- **TASK REQUIREMENTS**:
(a) List every main feature of the pharmacophore model given in the abstract on spirocyclic σ1 ligands.
(b) Answer these questions using the abstract on spirocyclic σ1 ligands:
(i) What numbers mark the regioisomeric spirocyclic thiophenes made as building blocks?
(ii) Which compounds carry the aryl moiety at the "left" position?
(iii) What calculations were used when docking the ligands into the σ(1) 3D homology model?
(c) Copy word for word the stretch of the abstract on spirocyclic σ1 ligands from "Pd-catalyzed direct C-H" through "the σ1 receptor.".

*** SOURCE DOCUMENT ***

Pd-catalyzed direct C-H bond functionalization of spirocyclic σ1 ligands: generation of a pharmacophore model and analysis of the reverse binding mode by docking into a 3D homology model of the σ1 receptor.

To explore the hydrophobic binding region of the σ(1) receptor protein, regioisomeric spirocyclic thiophenes 9-11 were developed as versatile building blocks. Regioselective α- and β-arylation using the catalyst systems PdCl(2)/bipy/Ag(2)CO(3) and PdCl(2)/P[OCH(CF(3))(2)](3)/Ag(2)CO(3) allowed the introduction of various aryl moieties at different positions in the last step of the synthesis. The increasing σ(1) affinity in the order 4 < 5/6 < 7/8 indicates that the positions of the additional aryl moiety and the S atom in the spirocyclic thiophene systems control the σ(1) affinity. The main features of the pharmacophore model developed for this class of σ(1) ligands are a positive ionizable group, a H-bond acceptor group, two hydrophobic moieties, and one hydrophobic aromatic group. Docking of the ligands into a σ(1) 3D homology model via molecular mechanics/Poisson-Boltzmann surface area calculations led to a very good correlation between the experimentally determined and estimated free energy of receptor binding. These calculations support the hypothesis of a reverse binding mode of ligands bearing the aryl moiety at the "top" (compounds 2, 3, 7, and 8) and "left" (compounds 4, 5, and 6) positions, respectively.

*** End of SOURCE DOCUMENT ***
*** PROVIDED INFORMATION ***

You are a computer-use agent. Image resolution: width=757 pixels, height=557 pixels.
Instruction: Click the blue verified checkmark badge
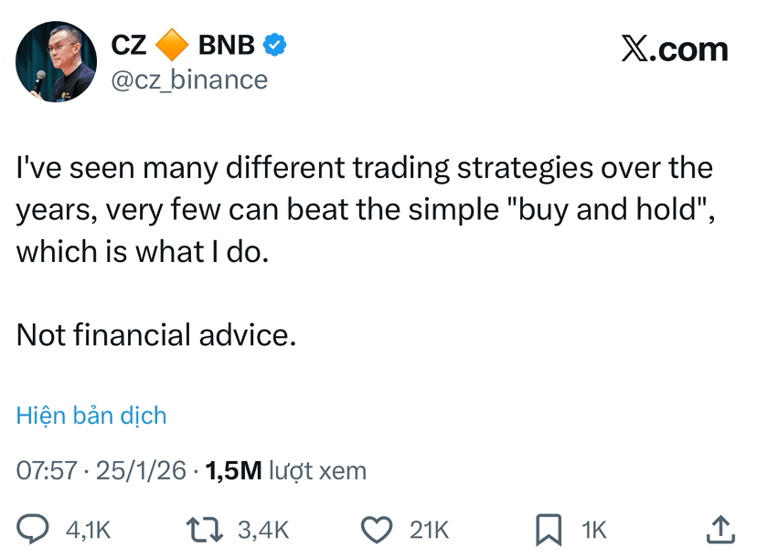click(274, 43)
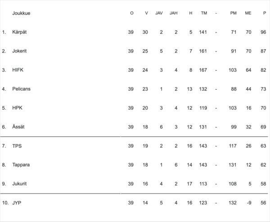Image resolution: width=270 pixels, height=222 pixels.
Task: Click the Joukkue column header
Action: [x=21, y=13]
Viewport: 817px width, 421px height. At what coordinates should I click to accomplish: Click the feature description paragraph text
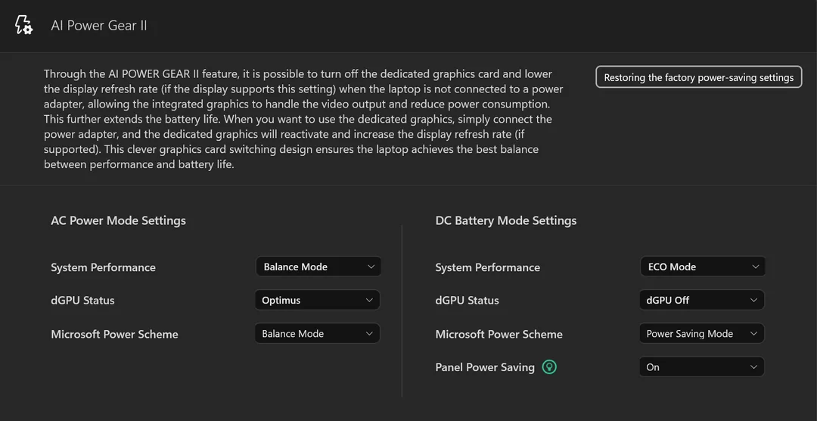(x=298, y=119)
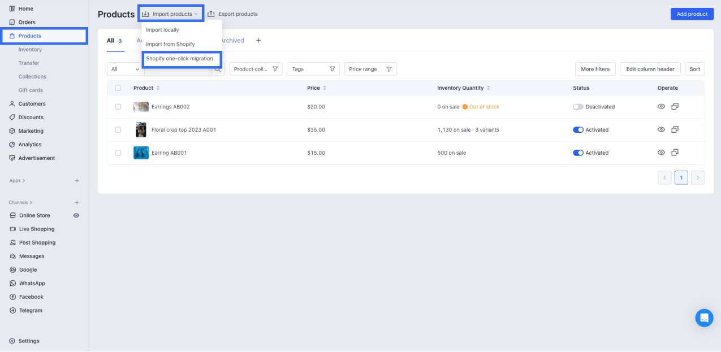Activate the Earrings AB002 status toggle
This screenshot has width=721, height=352.
pyautogui.click(x=578, y=107)
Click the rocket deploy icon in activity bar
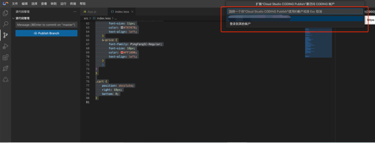Screen dimensions: 375x143 coord(5,68)
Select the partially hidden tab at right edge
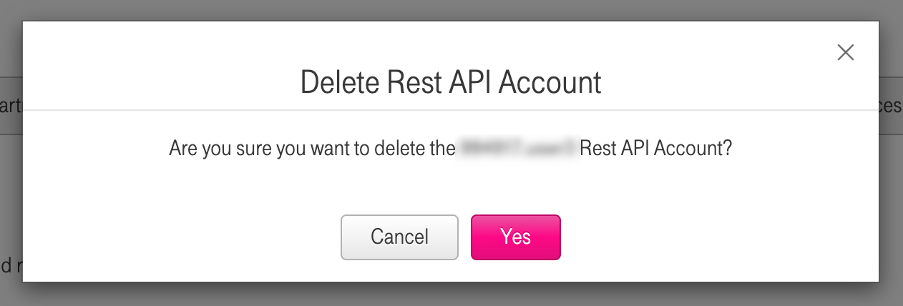 (x=892, y=106)
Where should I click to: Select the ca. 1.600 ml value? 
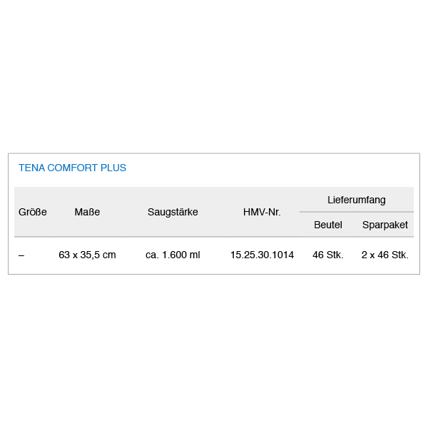click(x=173, y=255)
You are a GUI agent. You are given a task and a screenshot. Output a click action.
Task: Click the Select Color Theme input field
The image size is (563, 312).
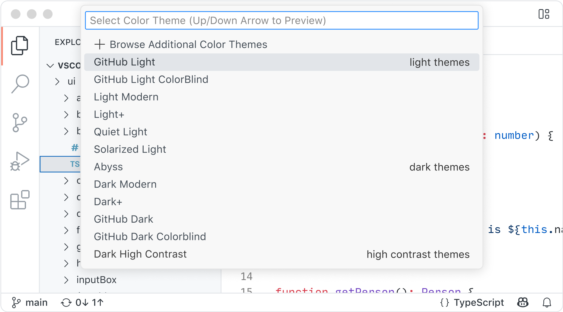pyautogui.click(x=282, y=20)
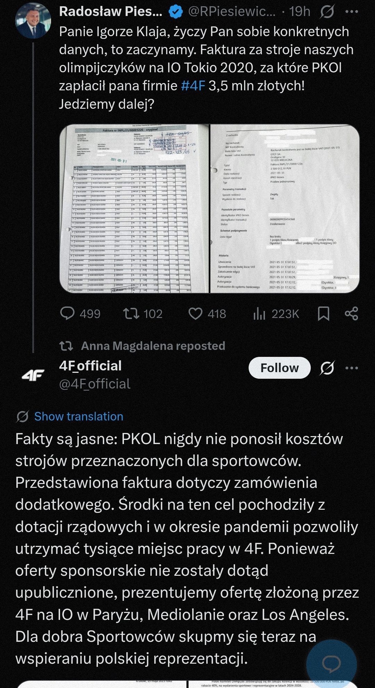Image resolution: width=375 pixels, height=688 pixels.
Task: Open Radosław Piesiewicz's profile avatar
Action: pyautogui.click(x=33, y=21)
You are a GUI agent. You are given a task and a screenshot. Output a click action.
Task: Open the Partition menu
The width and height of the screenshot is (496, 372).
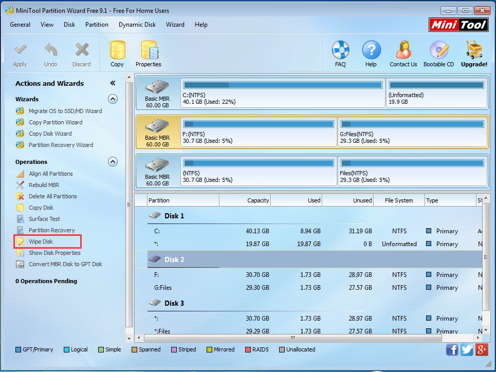pyautogui.click(x=97, y=25)
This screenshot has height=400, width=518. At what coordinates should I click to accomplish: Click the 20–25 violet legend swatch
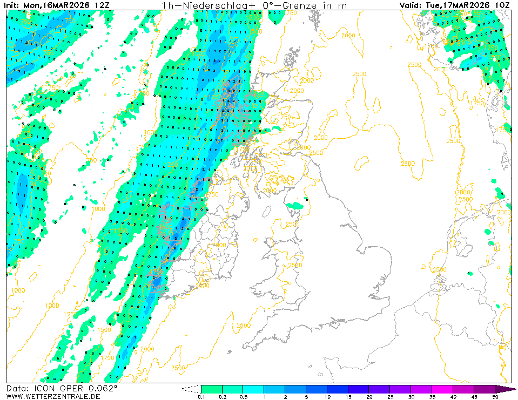380,389
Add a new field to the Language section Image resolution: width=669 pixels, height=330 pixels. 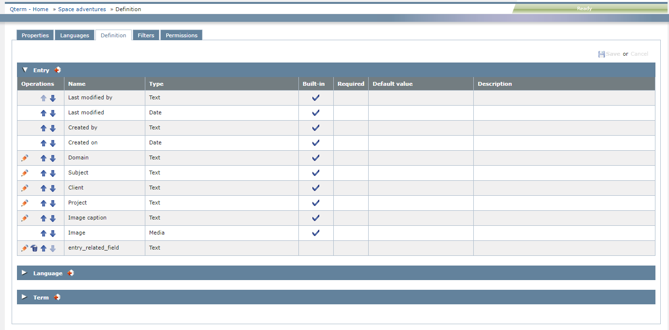(x=70, y=273)
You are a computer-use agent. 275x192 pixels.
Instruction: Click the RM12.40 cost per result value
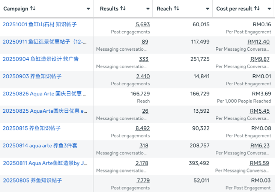258,42
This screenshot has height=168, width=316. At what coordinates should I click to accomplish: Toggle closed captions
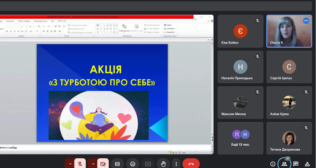pos(117,164)
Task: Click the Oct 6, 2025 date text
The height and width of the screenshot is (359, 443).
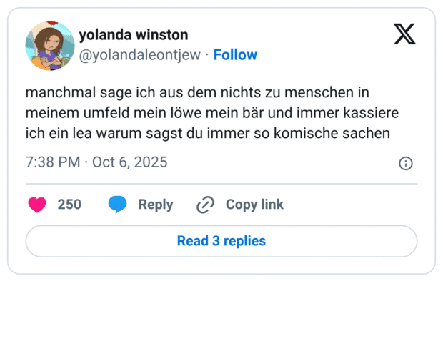Action: click(x=129, y=162)
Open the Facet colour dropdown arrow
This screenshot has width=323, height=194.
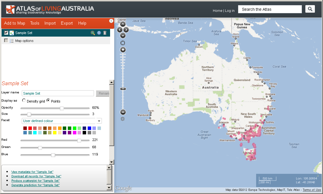pyautogui.click(x=99, y=121)
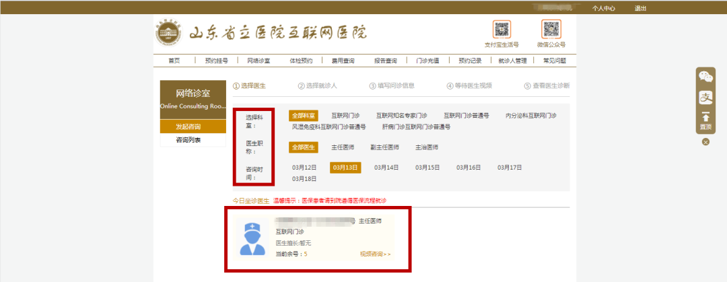The image size is (727, 282).
Task: Click the 视频咨询>> link
Action: [x=376, y=254]
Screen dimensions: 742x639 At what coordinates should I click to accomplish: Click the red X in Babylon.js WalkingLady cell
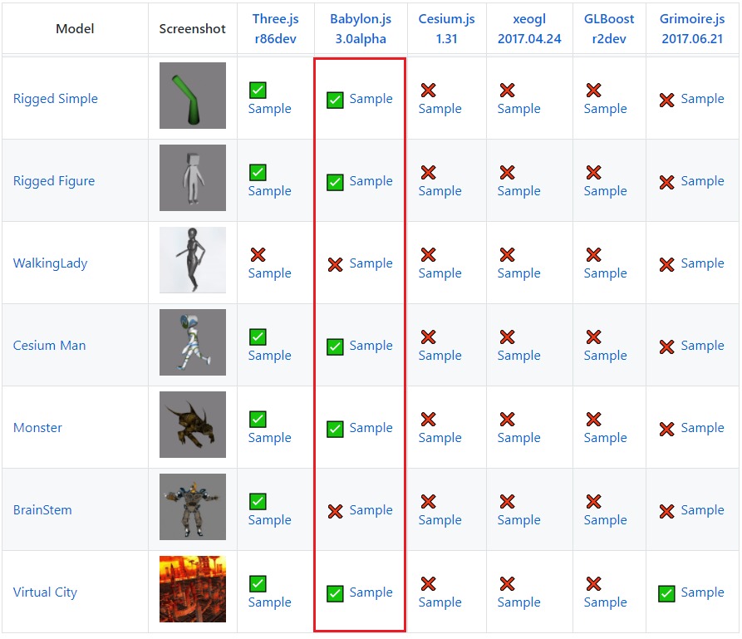click(x=336, y=264)
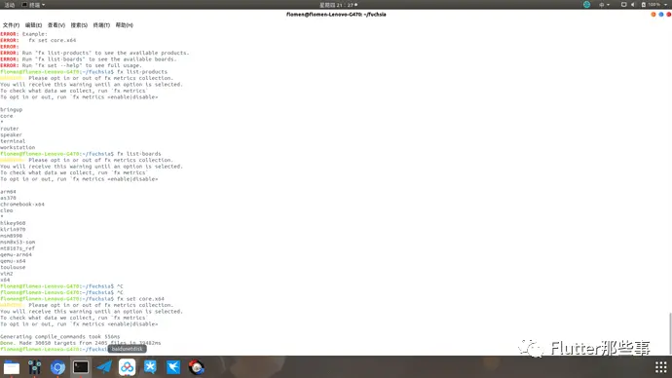Expand the input method dropdown in top bar
The height and width of the screenshot is (378, 672).
pyautogui.click(x=604, y=4)
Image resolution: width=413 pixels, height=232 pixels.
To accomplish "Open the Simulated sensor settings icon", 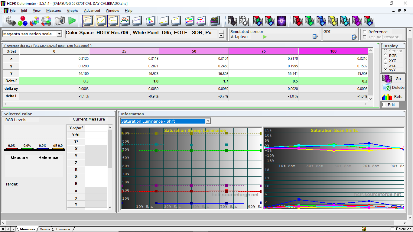I will click(x=315, y=37).
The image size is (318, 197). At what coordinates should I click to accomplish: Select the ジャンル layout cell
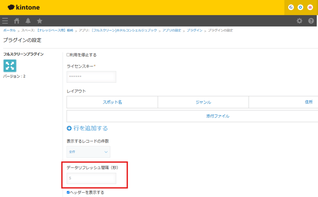click(203, 102)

*** End of PROVIDED INFORMATION ***

- **ANSWERS BELOW**:
(a)
- a positive ionizable group
- a H-bond acceptor group
- two hydrophobic moieties
- one hydrophobic aromatic group

(b)
(i) 9-11
(ii) Compounds 4, 5, and 6
(iii) Molecular mechanics/Poisson-Boltzmann surface area calculations

(c)
Pd-catalyzed direct C-H bond functionalization of spirocyclic σ1 ligands: generation of a pharmacophore model and analysis of the reverse binding mode by docking into a 3D homology model of the σ1 receptor.